Jon famously responded to a tweet about the Apple Vision Pro: "That costs more than my car. I’m going to wait until it’s $20 on Steam." Jontron in VR is the perfect storm. You have a comedian who thrives on absurdist humor trapped in a simulation that is inherently absurd. You have a control freak forced to deal with unpredictable physics. You have a guy who hates loading screens forced to stare at "Oculus Home" for five minutes while the game caches. johntron vr
This honesty is refreshing. In an era where VR marketing is all "immersive wonder," Jon reminds us that VR is also "sweaty goggles, tripping over wires, and accidentally punching your TV." Looking back, Jon’s VR content arrived at a pivotal moment. In 2019-2020, VR was trying to be serious.
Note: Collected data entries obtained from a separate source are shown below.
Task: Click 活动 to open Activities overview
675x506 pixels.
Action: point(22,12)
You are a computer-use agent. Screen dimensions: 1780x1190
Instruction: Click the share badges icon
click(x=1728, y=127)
Half-Life: Alyx was the cinematic masterpiece. Lone Echo was the emotional drama. The beauty of Jontron VR is the internal monologue
Let’s dive into the pixels, the physics glitches, and the screaming. For years, fans begged Jon to dive into VR. During the "Game Grumps" era and through his iconic solo reviews ( Flex Tape, Starcade, Viking Sagas ), Jon was a purist. He loved the tactile nature of SNES controllers and the absurdity of FMV games. VR, to him, seemed like a gimmick. Let’s be honest: Jontron’s VR videos are held
He reminded the industry that VR is, at its core, stupid fun. He validated the indie devs making weird sandboxes. He proved that you don't need a 4K OLED display to have fun; you just need a physics engine that lets you throw a stapler at a goblin.
The moment he stepped onto the plank? His legs turned to jelly. He didn't fall in real life, but he grabbed his desk, screamed "NOPE," and ripped the headset off. It is the single most genuine fear response ever captured on the platform. He later edited the video to include a Skyrim dragon swooping by, just to add insult to injury. Jon loves logic. Boneworks does not love logic. In his video on the physics-based shooter, Jon spent ten minutes trying to put a trash can on a shelf. The physics engine had other plans. The can flew backward, hit him in the virtual face, and killed his character.
But Jon leans into the jank. Unlike polished streamers who hide the bugs, Jon yells at them. He accuses the headset of being possessed by the ghost of ET for the Atari 2600. He personifies the chaperone grid as "that annoying blue cage."